[Records from a collection]
──────────────────────────────
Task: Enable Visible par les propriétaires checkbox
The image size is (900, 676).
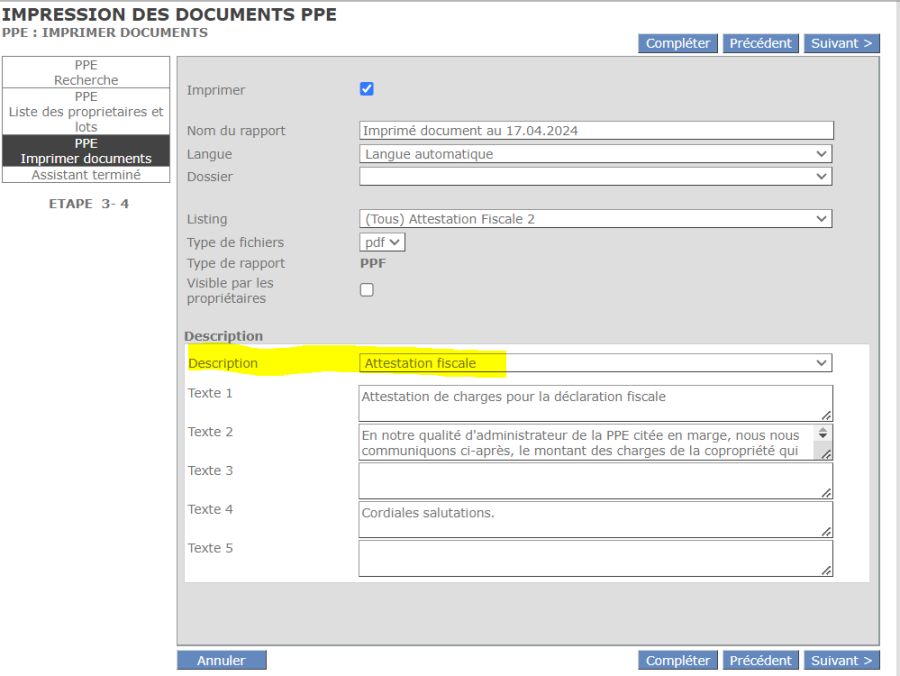Action: click(x=367, y=290)
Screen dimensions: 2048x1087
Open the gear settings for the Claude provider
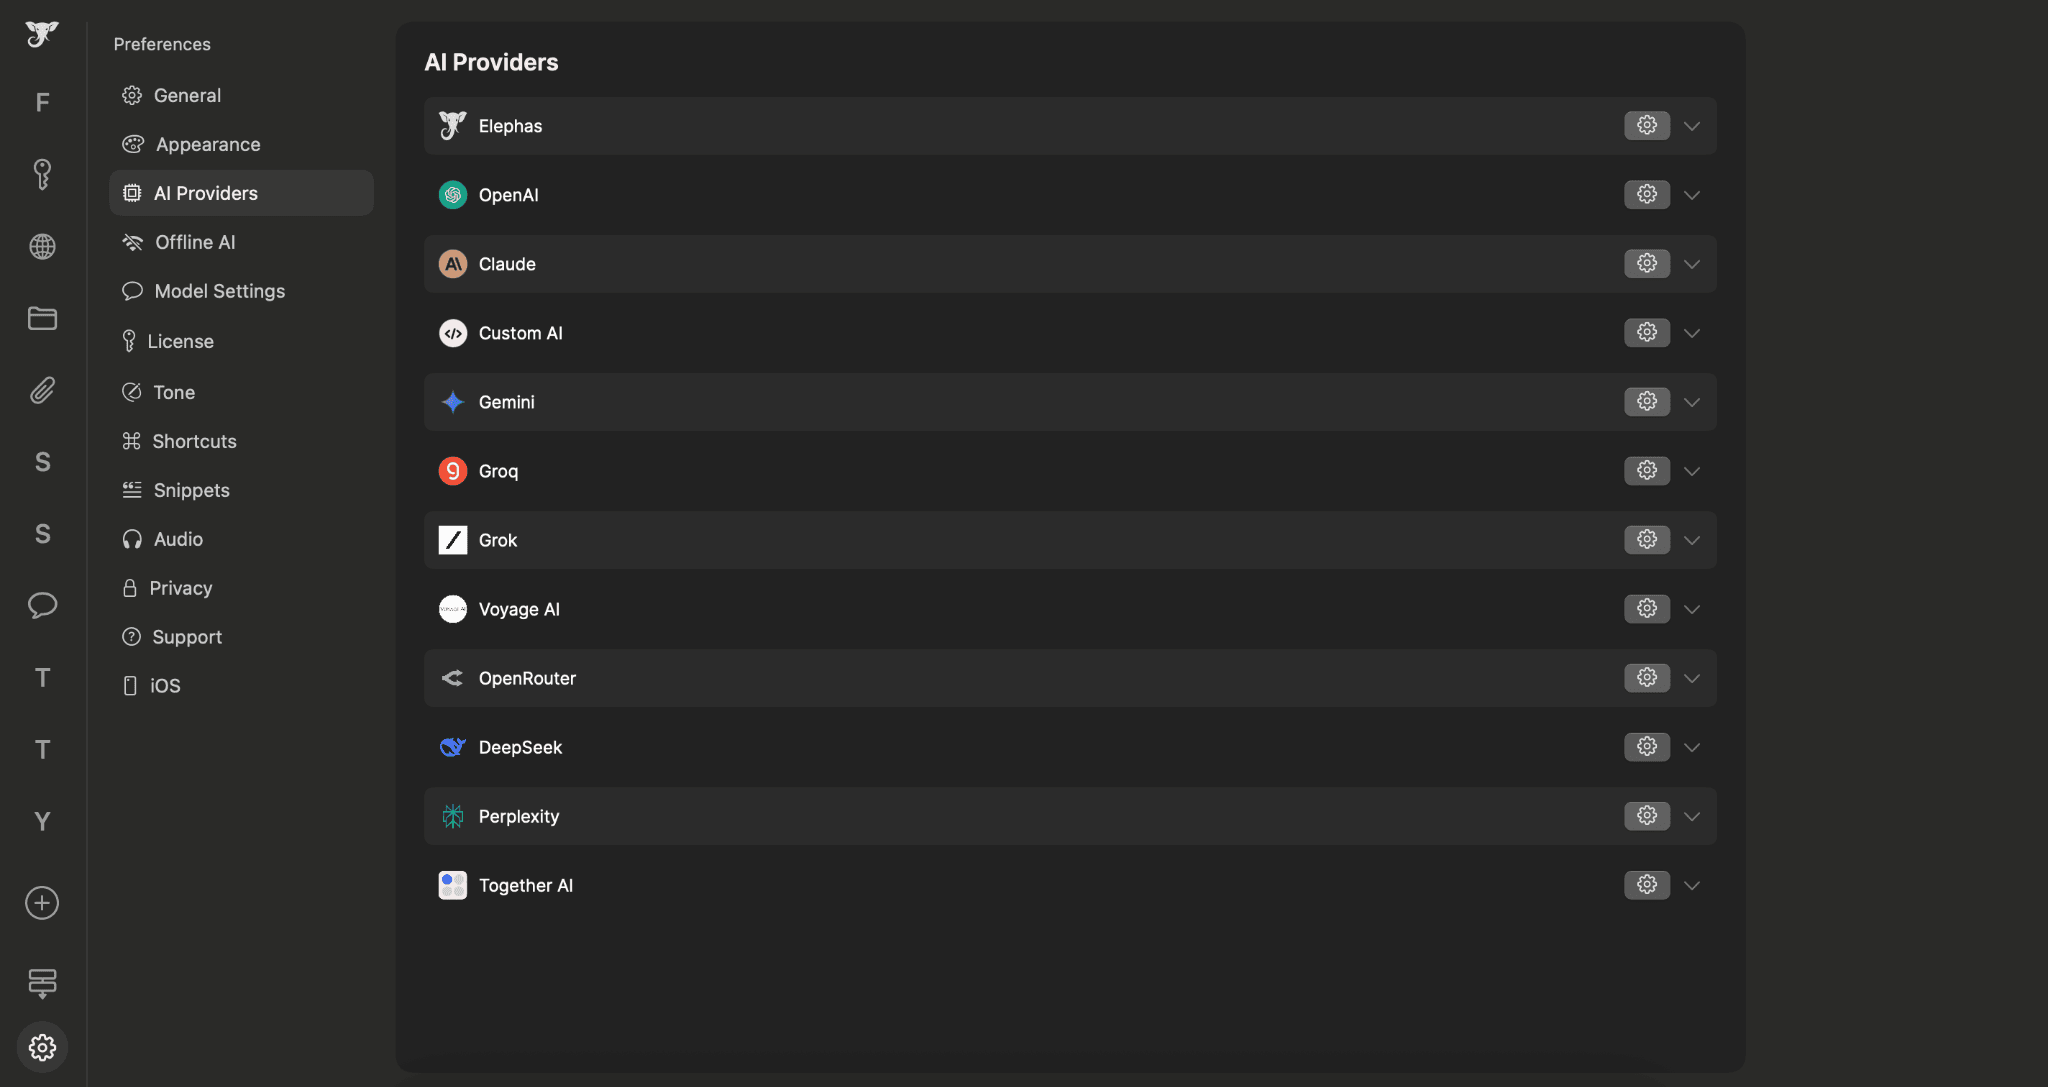coord(1646,264)
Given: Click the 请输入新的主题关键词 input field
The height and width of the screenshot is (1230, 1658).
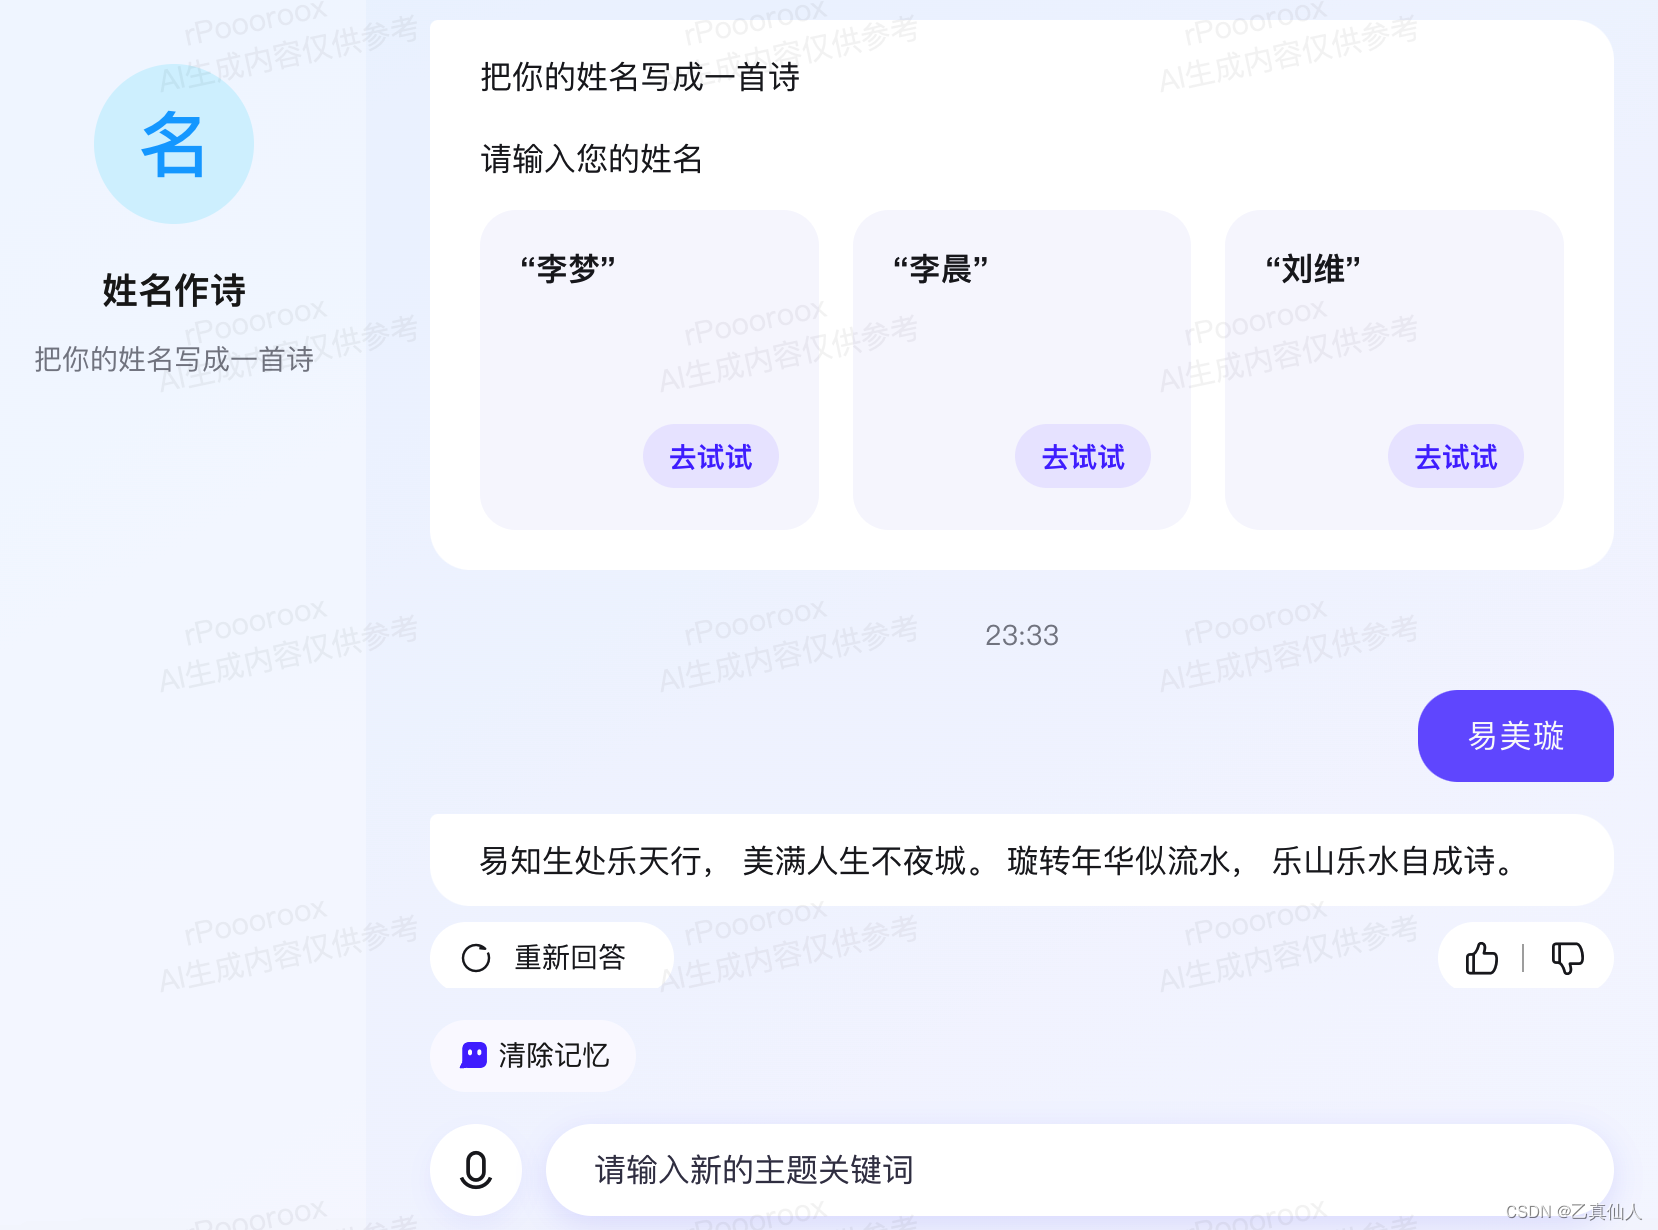Looking at the screenshot, I should click(x=1080, y=1169).
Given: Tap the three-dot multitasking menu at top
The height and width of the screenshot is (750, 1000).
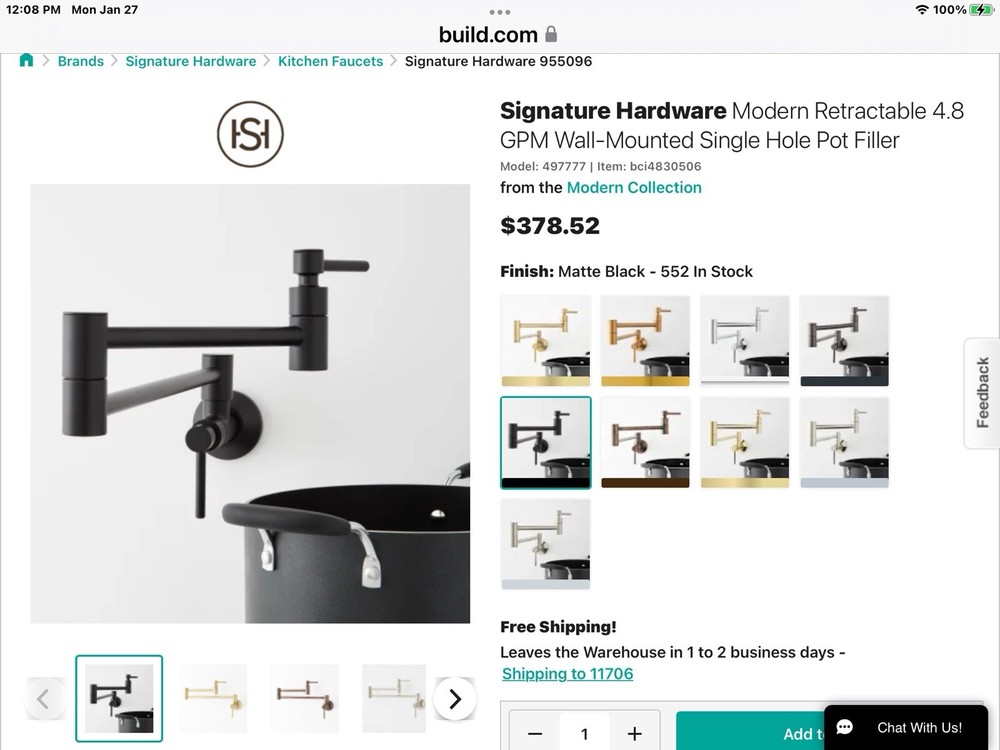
──────────────────────────────
◆ **TASK DESCRIPTION**:
Using the entries above, return each line in which the word "Given" occurs.

◆ **REPLY**:
Given: Click the 请输入新的主题关键词 input field
Given: Tap the three-dot multitasking menu at top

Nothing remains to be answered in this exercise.